C’est aussi la première fois que nous tenons une réunion ici, la 35ème je crois depuis 1998, sans être hors-la-loi, puisque durant tout ce temps le Collège a existé sans autorisation, sans statut, puisque par position de principe, on ne demandait pas d’autorisation (parce qu’on ne voyait pas quelle raison sensée nous obligerait à demander au gouverneur le droit d’écouter Jacques Derrida, Jean Baudrillard et Jean Daniel et bien d’autres qui sont venus, c’était extravagant), donc exister par la politique du fait accompli, par la ruse des faibles, cette fameuse fides punica que les Romains comprenaient comme « mauvaise foi punique », ainsi on a pu persévérer, non sans entraves, mais sans dommages.

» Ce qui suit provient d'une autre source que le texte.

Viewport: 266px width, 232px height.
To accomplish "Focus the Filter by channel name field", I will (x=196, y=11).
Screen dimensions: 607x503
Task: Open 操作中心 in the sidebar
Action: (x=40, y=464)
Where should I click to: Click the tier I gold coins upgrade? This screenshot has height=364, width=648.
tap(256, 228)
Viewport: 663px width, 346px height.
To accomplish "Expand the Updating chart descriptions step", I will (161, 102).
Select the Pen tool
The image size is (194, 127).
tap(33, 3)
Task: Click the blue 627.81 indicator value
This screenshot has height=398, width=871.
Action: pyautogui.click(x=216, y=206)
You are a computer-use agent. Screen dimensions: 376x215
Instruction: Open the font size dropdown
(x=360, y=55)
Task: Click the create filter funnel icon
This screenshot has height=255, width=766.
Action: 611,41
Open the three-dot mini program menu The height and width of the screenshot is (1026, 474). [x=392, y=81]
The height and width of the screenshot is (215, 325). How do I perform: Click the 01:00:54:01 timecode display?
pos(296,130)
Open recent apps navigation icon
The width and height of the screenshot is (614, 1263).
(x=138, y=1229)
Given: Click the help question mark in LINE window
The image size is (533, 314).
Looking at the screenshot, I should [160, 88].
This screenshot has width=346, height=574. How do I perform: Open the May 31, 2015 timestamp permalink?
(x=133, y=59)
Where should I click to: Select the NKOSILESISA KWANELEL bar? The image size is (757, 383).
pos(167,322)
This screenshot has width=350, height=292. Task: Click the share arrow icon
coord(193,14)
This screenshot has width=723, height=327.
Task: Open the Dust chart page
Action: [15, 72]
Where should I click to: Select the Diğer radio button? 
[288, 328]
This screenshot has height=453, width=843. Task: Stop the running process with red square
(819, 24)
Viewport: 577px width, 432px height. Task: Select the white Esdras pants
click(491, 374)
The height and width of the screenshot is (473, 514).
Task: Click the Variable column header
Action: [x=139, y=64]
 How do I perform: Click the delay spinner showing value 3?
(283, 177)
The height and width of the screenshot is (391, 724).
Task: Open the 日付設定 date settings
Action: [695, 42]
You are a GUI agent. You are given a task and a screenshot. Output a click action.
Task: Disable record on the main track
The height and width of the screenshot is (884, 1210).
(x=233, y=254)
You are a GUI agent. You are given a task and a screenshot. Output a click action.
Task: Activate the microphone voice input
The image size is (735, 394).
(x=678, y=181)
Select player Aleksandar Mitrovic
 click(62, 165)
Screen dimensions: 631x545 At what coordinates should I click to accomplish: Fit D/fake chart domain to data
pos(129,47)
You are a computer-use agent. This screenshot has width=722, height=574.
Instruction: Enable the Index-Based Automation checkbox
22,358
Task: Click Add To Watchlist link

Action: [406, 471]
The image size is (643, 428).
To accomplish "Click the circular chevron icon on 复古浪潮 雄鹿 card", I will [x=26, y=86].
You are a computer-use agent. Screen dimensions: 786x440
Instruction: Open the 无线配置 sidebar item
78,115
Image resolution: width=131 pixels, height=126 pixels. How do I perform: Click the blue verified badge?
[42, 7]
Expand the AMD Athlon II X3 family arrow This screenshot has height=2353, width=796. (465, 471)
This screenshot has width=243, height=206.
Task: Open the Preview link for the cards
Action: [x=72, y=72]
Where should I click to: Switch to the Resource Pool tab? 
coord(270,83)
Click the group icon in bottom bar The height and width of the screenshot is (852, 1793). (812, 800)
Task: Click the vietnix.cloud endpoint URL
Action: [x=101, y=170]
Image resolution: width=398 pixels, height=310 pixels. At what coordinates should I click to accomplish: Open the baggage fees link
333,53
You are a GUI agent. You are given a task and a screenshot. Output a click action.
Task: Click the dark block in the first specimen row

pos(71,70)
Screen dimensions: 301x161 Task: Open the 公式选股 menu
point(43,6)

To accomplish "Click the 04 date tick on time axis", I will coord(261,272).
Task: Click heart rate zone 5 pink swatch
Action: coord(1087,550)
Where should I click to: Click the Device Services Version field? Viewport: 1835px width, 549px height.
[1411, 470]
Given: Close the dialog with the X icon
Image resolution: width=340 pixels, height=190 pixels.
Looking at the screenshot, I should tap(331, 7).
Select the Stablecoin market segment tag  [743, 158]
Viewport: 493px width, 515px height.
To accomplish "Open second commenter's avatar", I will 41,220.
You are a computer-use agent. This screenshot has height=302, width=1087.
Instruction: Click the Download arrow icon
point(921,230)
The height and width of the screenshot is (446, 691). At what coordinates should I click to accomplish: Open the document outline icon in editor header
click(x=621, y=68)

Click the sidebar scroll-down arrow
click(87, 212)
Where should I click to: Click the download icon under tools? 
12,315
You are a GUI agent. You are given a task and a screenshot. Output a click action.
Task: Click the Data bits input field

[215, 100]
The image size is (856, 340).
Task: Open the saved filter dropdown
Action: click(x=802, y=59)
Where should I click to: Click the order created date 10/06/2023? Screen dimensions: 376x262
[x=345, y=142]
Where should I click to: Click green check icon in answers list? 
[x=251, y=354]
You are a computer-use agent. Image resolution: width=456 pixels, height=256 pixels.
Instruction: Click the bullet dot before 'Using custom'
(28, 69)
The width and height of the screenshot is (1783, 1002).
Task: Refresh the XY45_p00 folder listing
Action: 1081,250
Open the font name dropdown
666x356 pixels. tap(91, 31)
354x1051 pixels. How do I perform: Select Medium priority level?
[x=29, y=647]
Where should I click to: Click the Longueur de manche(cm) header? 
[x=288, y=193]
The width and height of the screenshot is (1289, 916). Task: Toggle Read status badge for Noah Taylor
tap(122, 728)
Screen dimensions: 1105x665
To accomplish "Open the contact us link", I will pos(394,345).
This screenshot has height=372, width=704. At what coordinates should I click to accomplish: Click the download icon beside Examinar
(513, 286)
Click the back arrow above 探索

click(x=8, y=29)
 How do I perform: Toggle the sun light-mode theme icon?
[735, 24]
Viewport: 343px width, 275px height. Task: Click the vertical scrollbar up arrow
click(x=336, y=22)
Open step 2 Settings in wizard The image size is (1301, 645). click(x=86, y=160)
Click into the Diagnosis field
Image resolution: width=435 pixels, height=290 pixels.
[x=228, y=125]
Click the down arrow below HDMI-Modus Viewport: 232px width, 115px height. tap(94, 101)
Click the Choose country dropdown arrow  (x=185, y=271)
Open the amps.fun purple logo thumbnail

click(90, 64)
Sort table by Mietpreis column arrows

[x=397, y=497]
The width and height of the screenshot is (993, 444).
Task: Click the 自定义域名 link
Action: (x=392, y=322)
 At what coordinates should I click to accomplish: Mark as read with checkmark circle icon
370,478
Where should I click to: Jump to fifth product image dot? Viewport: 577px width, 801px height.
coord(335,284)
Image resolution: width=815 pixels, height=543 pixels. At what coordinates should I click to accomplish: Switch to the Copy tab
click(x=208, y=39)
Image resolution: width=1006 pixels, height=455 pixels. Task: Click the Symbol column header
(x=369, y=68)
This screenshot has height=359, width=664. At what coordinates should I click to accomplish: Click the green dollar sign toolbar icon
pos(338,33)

(…) Avec les Tunisiens, vous ne vous êtes jamais accommodé de leurs déviances, mais vous ne vous êtes jamais résigné à leur retirer votre amitié. Votre obstination a eu raison, et c’est peut-être finalement pour ne pas vous décevoir une énième fois que les Tunisiens ont fait leur révolution, pour ne pas trahir la promesse qu’ils vous avaient faite, il y a un demi-siècle, d’être un anticolonialiste, d’avoir cru à la liberté des peuples de se gouverner eux-mêmes. Maintenant, nous avons franchi le seuil de cette liberté que nous avions cru impossible, depuis le premier « Désenchantement », pour me citer moi-même, cette liberté que je cherchais vainement dans Nous, décolonisés, dont j’écrivais qu’elle était, qu’on le veuille ou non, l’air que nous respirons même sans nous en rendre compte, qu’elle exigeait un courage dont il faudra bien que nous trouvions la force, même si nous détournions notre regard pour ne pas la voir. C’était en 2008. Et j’ajoutais : « Elle est un devoir dont nous nous acquitterons vis-à-vis de nos enfants, même si nous ne l’avons pas reçue de nos ancêtres. L’héritage n’est pas seulement quelque chose qui remonte du passé, c’est un bien qui dévale du futur. »

Je crois fermement que vous allez nous aider ici à ne pas croire  que le 14 janvier, le mal a été totalement expulsé du corps de la nation, de nous. Car il faudra quand même que nous nous interrogions sur les causes profondes de notre complicité collective, un peu similaire à l’illusion communiste qui ne voulait pas, ou ne pouvait pas voir la réalité du fascisme sous leur doctrine, (Le Passé d’une illusion, François Furet) et qui, même chez des surdoués comme Sartre ou d’autres, les a maintenus dans une passivité ou un aveuglement quasi-staliniens. C’est un peu la maladie qui nous a frappés tous, à quelques exceptions près. Et c’est sur cette responsabilité collective que nous devons travailler pour éviter que, de la Révolution ne surgisse une nouvelle anomalie, un nouveau monstre encore pernicieux et inconnu.

Néanmoins, nous sentons que les Tunisiens ont accompli quelque chose d’irréversible. Mais ils ont un temps très court, 4 mois seulement, pour se doter non d’une politique, mais de ce qui leur a cruellement manqué, d’une éthique politique.

Pour les indications bibliographiques, se reporter à la conférence de Jean Daniel donnée au Collège le 16 juin 2001.